Numéro 44 - 14 mai 2021
La situation à l'Université Laurentienne
Sudbury dit NON! au démantèlement de
l'Université Laurentienne par la LACC
- David Starbuck -
• Les
professeurs, les étudiants et la communauté
prennent la parole
La situation à l'Université
Laurentienne
- David Starbuck -
Les résidents de Sudbury sont furieux contre le
démantèlement de l'Université Laurentienne par
l'oligarchie financière au moyen de la Loi sur
les arrangements avec les créanciers des
compagnies (LACC). L'administration
laurentienne, qui avait déclaré faillite et
demandé le 1er février la protection contre
les créanciers en vertu de la LACC, a annoncé son
plan de restructuration le 12 avril, qui
annule 69 programmes (58 programmes de
premier cycle et 11 programmes d'études
supérieures) et met fin à l'emploi
d'environ 150 employés (du corps professoral
et du personnel).
Cela fait suite au démantèlement de la Fédération
Laurentienne avec les trois autres universités
nordiques et à l'annulation de tous les programmes
offerts par les universités fédérées. Cette
restructuration a décimé en particulier les
programmes de langue française, autochtones et de
la Faculté des arts.
Le 2 mai, le juge
Geoffrey Morawetz de la Cour supérieure de
l'Ontario a approuvé la restructuration de
l'université, y compris la fin de la Fédération.
L'avocat de la Laurentienne, D.J. Miller, a
soutenu que la Laurentienne devait conserver
les 7,7 millions de dollars en subventions et
en financement, qu'elle verserait normalement aux
partenaires fédérés, afin de rassurer son prêteur
et de se qualifier pour un autre prêt de 10
millions de dollars. Dans sa décision, le juge a
approuvé le plan de restructuration de la
Laurentienne et approuvé le nouveau prêt
de 10 millions de dollars qui permet à
l'université de continuer à fonctionner « à l'abri
des créanciers » jusqu'au 31 août.
Un grand nombre de ceux qui ont été licenciés ont
officiellement perdu leur emploi à midi le 30
avril. Des rassemblements en voitures ont été
organisés ce jour-là à Sudbury ainsi qu'à Toronto,
Ottawa, Kingston et Kitchener-Waterloo pour
protester contre le démantèlement de l'Université
Laurentienne, le sous-financement chronique de
l'enseignement secondaire et le refus du premier
ministre Doug Ford et de son gouvernement de
défendre l'éducation publique en Ontario, de
fournir un financement d'urgence à la Laurentienne
et d'arrêter les procédures de la LACC.
Plus tôt dans le mois,
le 16 avril, un rassemblement de protestation
de quatre heures qui a observé la distanciation
physique, a eu lieu près de la résidence du
président de la Laurentienne. Environ deux cents
personnes étaient présentes à différents moments
de la journée et il y avait un concert de klaxons
de voitures en appui. L'événement était organisé
par des étudiantes dans le programme en
sages-femmes de la Laurentienne qui a été annulé.
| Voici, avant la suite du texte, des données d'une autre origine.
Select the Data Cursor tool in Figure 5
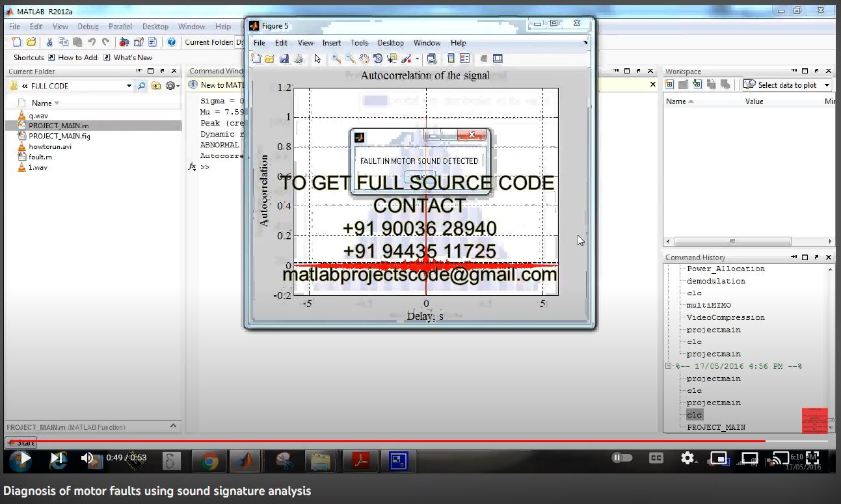841x504 pixels. 392,59
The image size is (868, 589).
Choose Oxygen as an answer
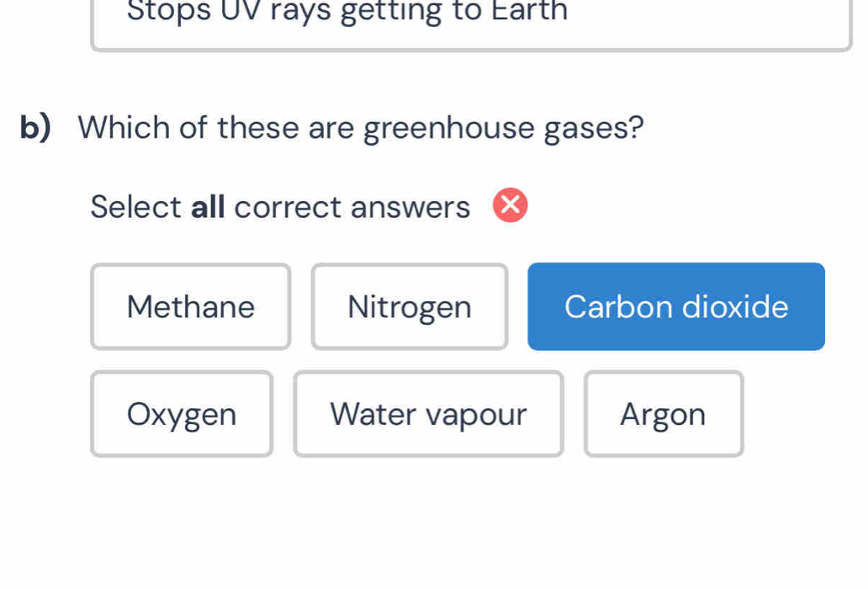tap(182, 414)
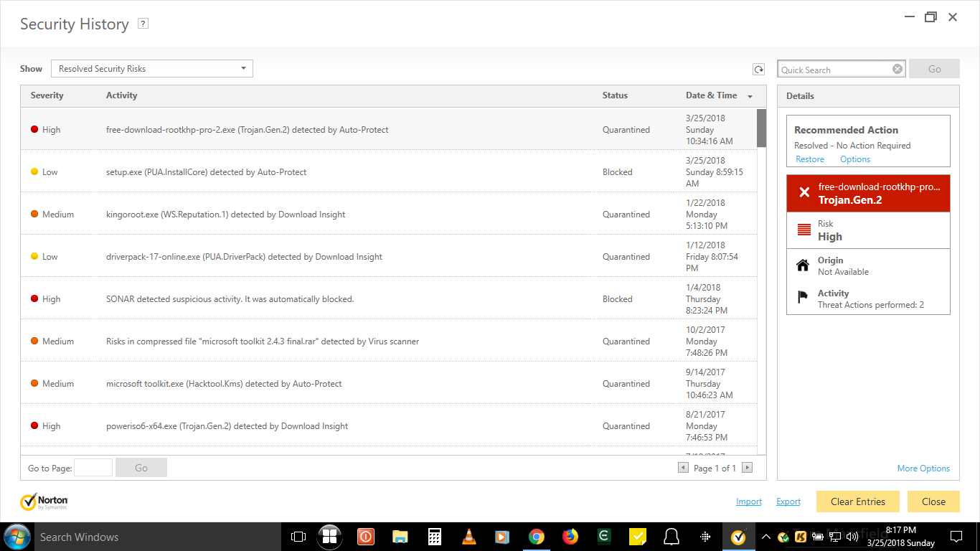Click the Origin house icon in Details
Screen dimensions: 980x551
click(x=803, y=265)
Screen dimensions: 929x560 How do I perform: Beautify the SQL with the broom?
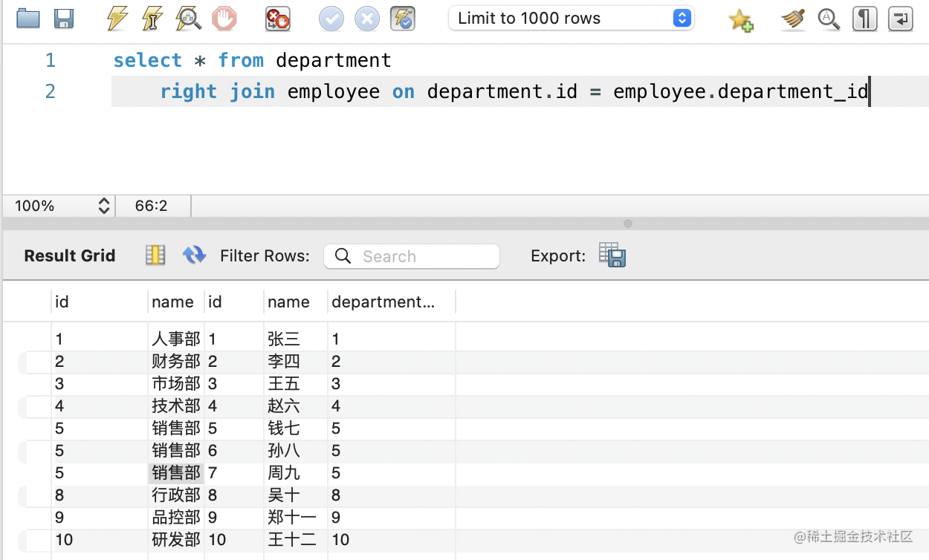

Il était l'un des trois programmes de sages-femmes
en Ontario et le seul programme de sages-femmes
bilingue au Canada. L'annulation du programme de
sages-femmes, sous prétexte de faibles
inscriptions, est particulièrement choquant, car
le programme comptait trois cents demandes pour
trente places dans le programme et les coûts du
programme étaient entièrement couverts par les
frais de scolarité et les subventions
provinciales.
Sudbury et la communauté laurentienne sont
également choqués par l'étendue et l'ampleur des
annulations de programmes : des programmes en
sciences de l'environnement où la Laurentienne est
un chef de file mondial dans la réhabilitation des
terres contaminées par les processus industriels;
son programme de physique qui a joué un rôle
déterminant dans le développement de
l'Observatoire des neutrinos de Sudbury (SNOLAB)
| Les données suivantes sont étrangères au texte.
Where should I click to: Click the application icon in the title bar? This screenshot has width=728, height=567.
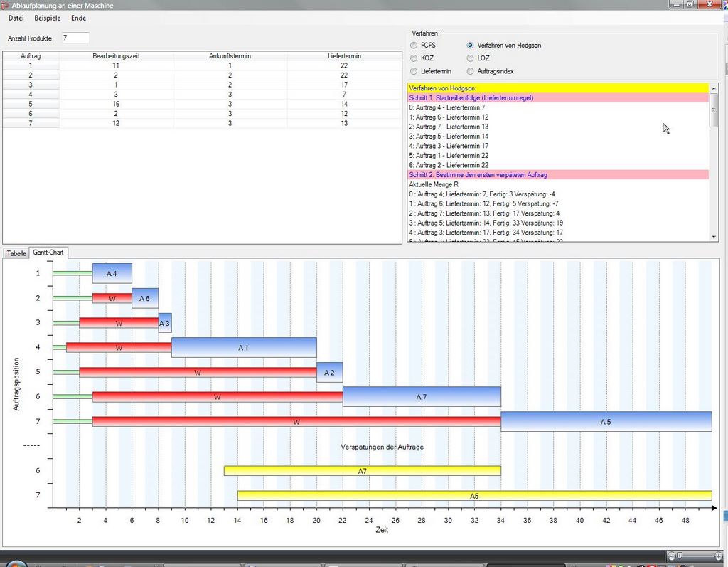coord(6,5)
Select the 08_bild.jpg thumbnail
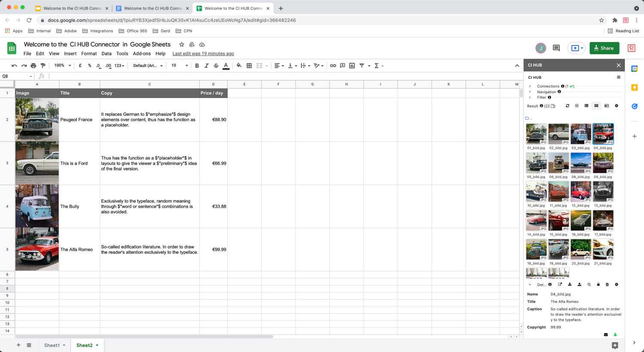The image size is (644, 352). coord(580,163)
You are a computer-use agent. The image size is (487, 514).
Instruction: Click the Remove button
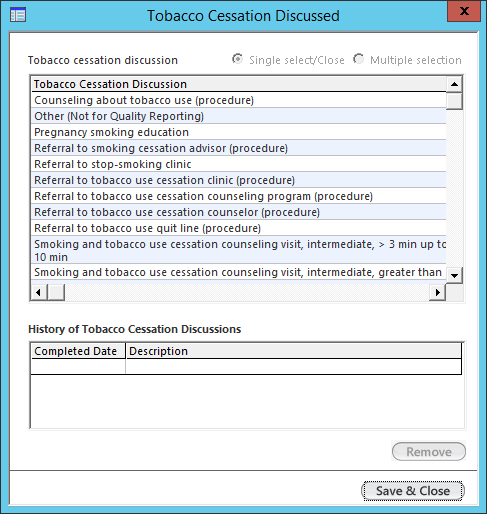tap(429, 452)
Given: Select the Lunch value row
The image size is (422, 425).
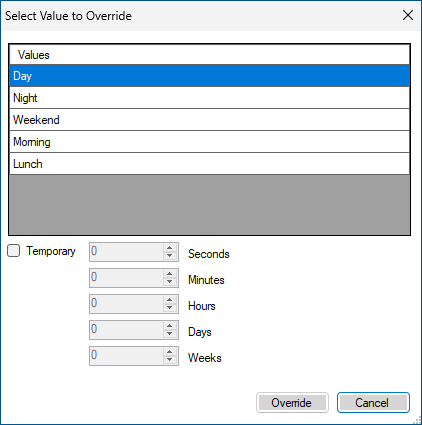Looking at the screenshot, I should pos(209,164).
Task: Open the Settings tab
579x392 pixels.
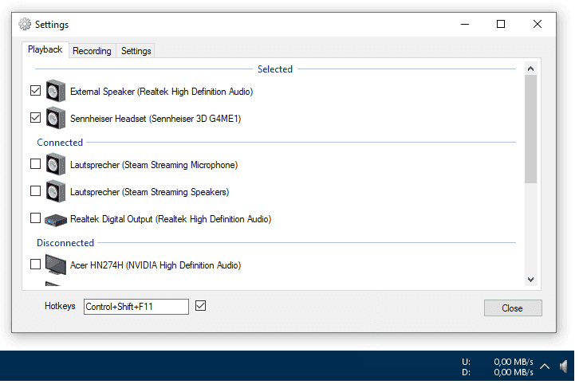Action: (x=136, y=51)
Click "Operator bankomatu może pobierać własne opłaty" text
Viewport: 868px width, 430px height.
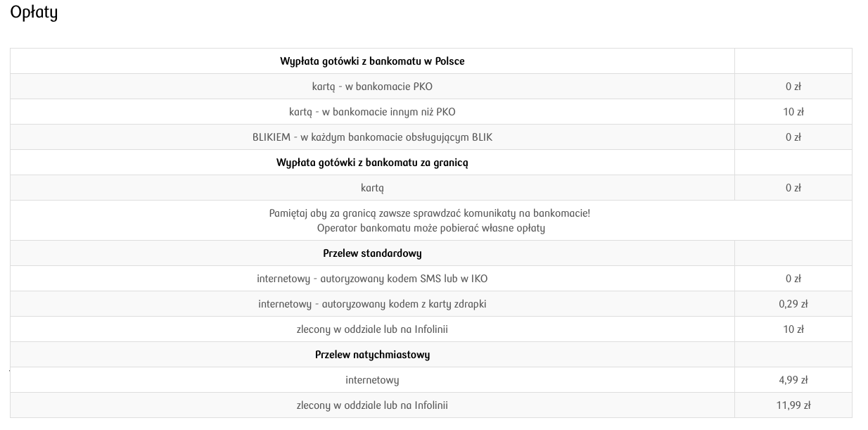click(x=430, y=228)
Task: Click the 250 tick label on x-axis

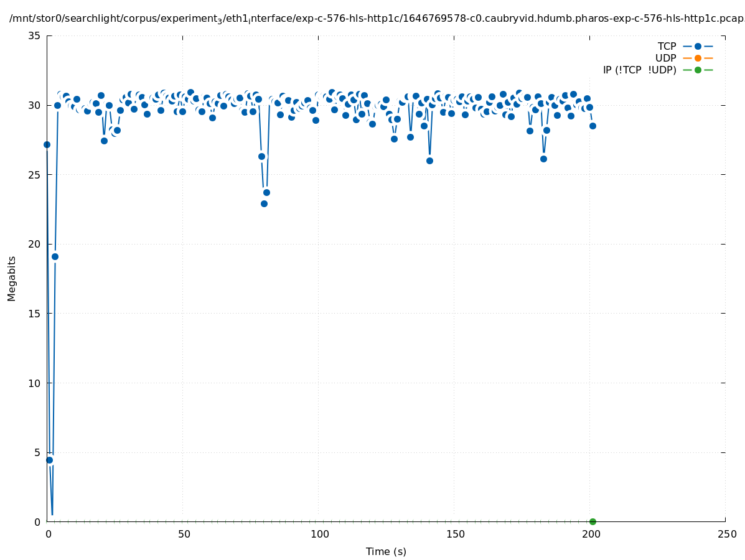Action: 726,534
dont le directeur, Arthur McDonald (Ph.D.) a
remporté le prix Nobel de physique en 2015. Les
programmes de philosophie et de sciences
politiques sont disparus, même chose pour les
programmes en génie et en soins infirmiers de
langue française. Les coupures ne sont pas non
plus limitées aux programmes académiques.
L'Université a également supprimé les programmes
de hockey et de natation universitaires. Le Club
de natation de la Laurentienne a remporté deux
médailles d'or olympiques pour le Canada
en 1984.
Les étudiants et les
professeurs de la Laurentienne ont révélé
l'insensibilité avec laquelle le processus de la
LACC est mis en oeuvre à la Laurentienne par
l'administration universitaire et l'oligarchie
financière. Normalement, lorsque les
établissements d'enseignement annulent des
programmes, les programmes demeurent offerts sous
une forme ou une autre aux étudiants déjà
inscrits. En vertu de la LACC, ce n'est pas le cas
à la Laurentienne. Les étudiants ont été
abandonnés à leur sort. On a dit aux étudiantes du
programme de sages-femmes de passer aux soins
infirmiers. Les étudiants en sciences politiques
ont été invités à suivre des études
interdisciplinaires. Les étudiants ne croient pas
que ces options leur permettent de poursuivre les
études auxquelles ils se sont consacrés.
Les professeurs ont montré comment ils ont été
acculés au mur pour qu'ils acceptent les
conditions de la restructuration financière de la
Laurentienne en vertu de la LACC. Les employés
licenciés ont été informés par des réunions Zoom
obligatoires, une procédure que le corps
professoral jugeait dégradante et insultante.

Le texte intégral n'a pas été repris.